## CONSIGNE
Rédigez la suite du compte rendu ci-dessous, consacré à l'audition des responsables du CEA par la commission sénatoriale, en partant de sa dernière phrase.

## TEXTE DE LA PAGE
++++++++

Service des Commissions - Commission des Affaires étrangères, de la Défense et des Forces armées

LES RESPONSABLES DU CEA ÉVOQUENT DEVANT LES SÉNATEURS LES ENJEUX DU PROGRAMME DE SIMULATION ET LES PERSPECTIVES DE MISE EN OEUVRE DU TRAITÉ D'INTERDICTION COMPLÈTE DES ESSAIS NUCLÉAIRES 


 

Réunie le mercredi 28 janvier 1998 sous la présidence de M. Xavier de Villepin, président, la commission des Affaires étrangères, de la défense et des forces armées du Sénat a procédé à l'audition de M. Yannick d'Escatha, administrateur général du Commissariat à l'Energie Atomique (CEA), accompagné de M. Jacques Bouchard, directeur des applications militaires et de M. Christian Prettre, directeur des relations internationales.

M. Yannick d'Escatha, administrateur général, a tout d'abord évoqué l'avenir et les enjeux du programme de simulation qui représente, depuis l'arrêt définitif des essais nucléaires, l'unique moyen de maintenir à long terme la capacité technique de notre dissuasion nucléaire, tant pour garantir la fiabilité et la sûreté des armes qui remplaceront les armes actuelles que pour faire face aux problèmes liés au vieillissement des charges.

M. Yannick d'Escatha a particulièrement insisté sur les impératifs de calendrier qui imposent, d'ici 2010, le remplacement des équipes ayant été confrontées aux essais en vraie grandeur par une nouvelle génération de techniciens qui ne bénéficieront pas de la même expérience et qui ne pourront plus tester les armes de renouvellement. Il a souligné que, dans ces conditions, la mission du CEA était d'assurer, avant le remplacement des têtes nucléaires actuelles, et notamment celui de la TN 75 par la future tête nucléaire océanique (TNO) en 2015, la mise en place d'équipes nouvelles capables de fabriquer des charges nucléaires présentant toutes garanties de fiabilité et de sûreté, afin de maintenir la capacité technique de la dissuasion française. Dans cette perspective, il a précisé que le CEA s'attachait à constituer de nouvelles équipes formées de personnel de haut niveau, qui devaient bénéficier des résultats des essais passés, et notamment de la dernière campagne d'essais, tout en étant "homologuées" par les personnels plus anciens qui avaient connu les essais en vraie grandeur et en avaient retiré toute l'expérience, même si elle est parfois empirique, comme dans le domaine thermonucléaire non accessible jusqu'ici en laboratoire. Il a estimé que ce passage de relais constituait une situation unique, car il devait être impérativement réussi dans une "fenêtre de temps" très réduite où les équipes nouvelles et les équipes anciennes devront travailler ensemble sur le laser Mégajoule avant 2010 pour combler les connaissances manquantes, faute de quoi la perte des capacités techniques dans le domaine de la dissuasion serait irréversible, en raison de l'arrêt des essais.

M. Yannick d'Escatha a ensuite rappelé les deux objectifs principaux du programme de simulation :

- fournir les données permettant de maîtriser les effets du vieillissement des armes,

- et garantir la fiabilité et la sûreté des armes appelées à remplacer les armes nucléaires actuelles par des armes dites "robustes" ; elles ont été validées lors de la dernière campagne d'essais et seront moins sophistiquées et donc, en particulier, moins sensibles aux inévitables variations de fabrication.

++++++++

## DONNÉES FOURNIES

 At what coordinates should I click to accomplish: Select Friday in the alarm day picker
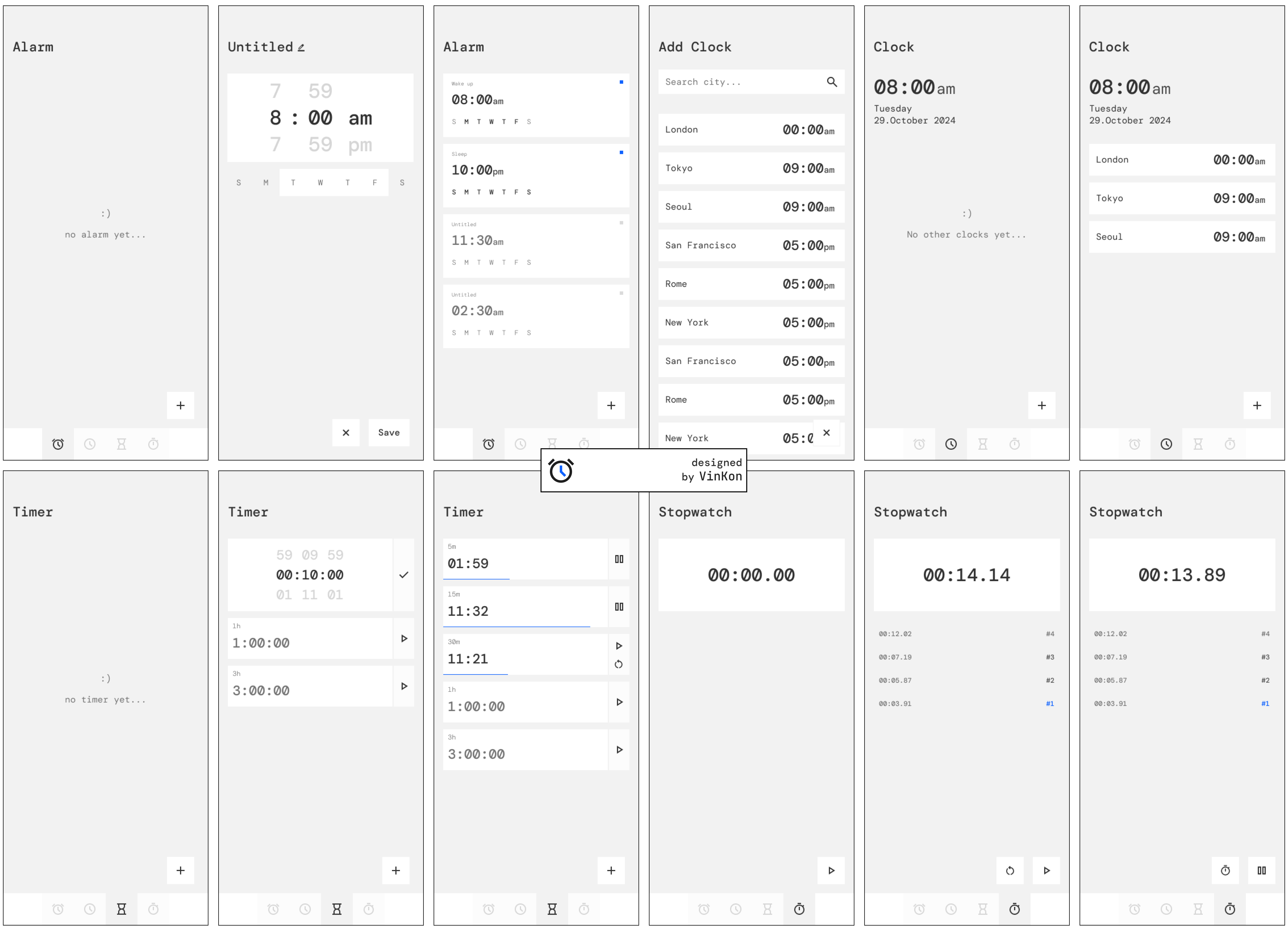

++++++++

## RÉSULTAT
Il a précisé que ces objectifs impliqueront la mise en oeuvre de trois types d'opérations : la modélisation de la physique du fonctionnement des armes nucléaires, le calcul numérique et la validation expérimentale. Il a évoqué les deux instruments principaux nécessaires à cet effet : la machine radiographique Airix, qui permettra, à l'aide d'expérimentations non nucléaires, de donner des indications sur le comportement des matériaux et qui sera opérationnelle dès 1999 ; le laser Mégajoule, dédié à l'expérimentation de la combustion thermonucléaire d'une très faible quantité de matière soumise au rayonnement de 240 faisceaux lasers.

M. Yannick d'Escatha a précisé les principales échéances de la construction du laser Mégajoule : un prototype doté de 8 faisceaux, la ligne d'intégration laser (LIL), sera mis en service en 2001, alors que le laser Mégajoule lui même sera doté d'un tiers de ses faisceaux en 2006 pour être achevé en 2010. Il a conclu sur ce sujet en rappelant à la fois l'impératif absolu de réussite de ce programme et la très forte contrainte pesant sur sa réalisation d'ici 2010.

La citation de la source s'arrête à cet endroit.